Bu kadar kâr getirebilen savunma sanayisinin diğer bir avantajı da piyasanın Türk firmalarının pazara giriş için müsait olmasıdır. Silah sanayisi Batılı ülkelerin elinde. Batı devletleri silahlarını ya pahalıya ya da şartlı satarlar. An itibariyle NATO müttefiki Türkiye’ye bile silah veya parçalarını satmıyorlar. Bu durum başta dezavantaj gibi göründüyse de ülkemizi milli silahlar üretmeye yönelterek avantaja dönüştü. 

Dahası, bu avantaj Türkiye gibi silahta dışa bağımlı ülkeler için de avantaja dönüştü. Çünkü artık Batıya bağımlılıkları azaldı. Kimin neye ihtiyacı varsa Türkiye’ye gelir ve silahını alır. Nitekim Afrika, Uzakdoğu, Ortadoğu ve hatta bazı Avrupa ülkeleri yüzünü Türkiye’ye dönmüş durumda. Silah sanayisinde çok kısa bir süre içinde bilhassa Afrika ülkelerinde belirgin bir Türk hakimiyeti göreceğiz. 

IDEF fuarında Azerbaycan’la imzalanan bir anlaşmadan bahsetmeden yazıyı bitirmek olmaz. Anlaşmaya göre Azerbaycan, resmen KAAN jetinin üretim ve geliştirilmesine ortak oldu. Bu demektir ki Azerbaycan jetin hem üreticisi hem müşterisi olacak. Bu önemli bir gelişme çünkü son üç yılda dost ülkelerin Türkiye’nin savunma sanayi projelerine ortak olmaları gerektiğine dair çok sayıda yazı yazdık. Yazılarda Malezya’dan Katar’a kadar birçok ülkenin TUSAŞ, Aselsan, Roketsan gibi firmaların projelerine ortak olmaları çağrısında bulunduk.

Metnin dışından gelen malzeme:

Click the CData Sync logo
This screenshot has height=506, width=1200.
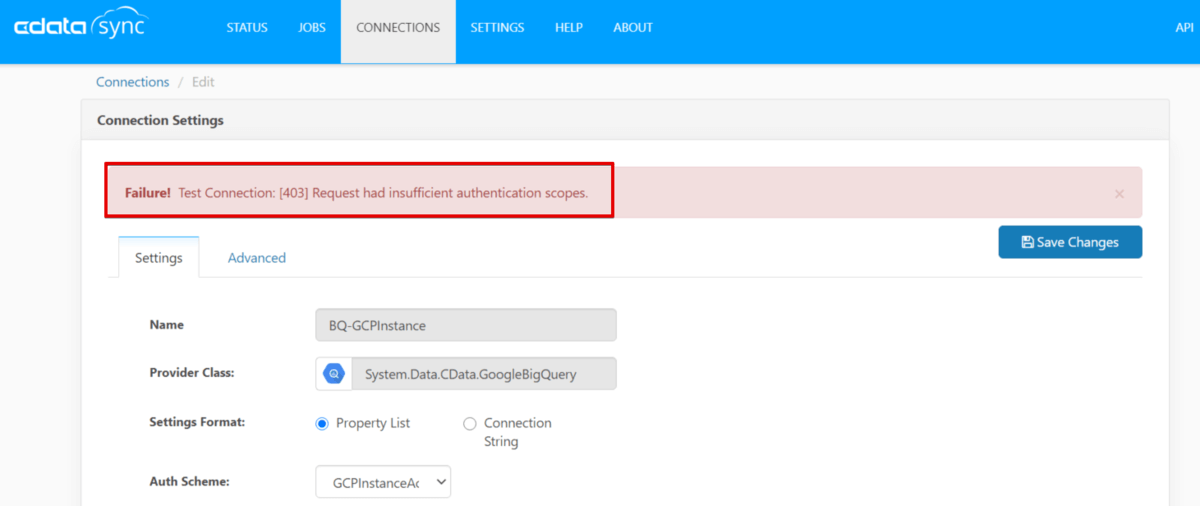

Nihayet Azerbaycan KAAN’a ortak olarak bu çağrımıza cevap verdi. Dileriz ki diğer ülkeler de gelip ortak olurlar. Bunun Türkiye’ye faydası pek az, ortaklara ise çok daha fazla olacaktır. Çünkü Türkiye bir şekilde savaş uçağını üretir. Ancak diğer ülkeler projeye dahil olarak hem savaş uçaklarını ucuza mal edecekler, hem ambargoya maruz kalmayacaklar, hem de ileri teknolojiye sahip olacaklar. 

Ülkeler birlikte hareket ederek güçlenirler. Avrupa kıtası bu şekilde güçlendi. Avrupa Birliği ortak hareket etmenin başarılı bir örneğidir. İleri teknolojide ise Airbus gibi çok ortaklı bir firma güzel bir modeldir. Avrupalılar tek başına güçlerinin yetmeyeceği ürünleri bir araya gelerek ürettiler. Muhakkak ki Türkiye ve dostları da yapar. Savunma sanayi başlangıç için iyi bir sektör olabilir. Başarılı olunursa diğer sektörlerde de ortak projelere girişilir.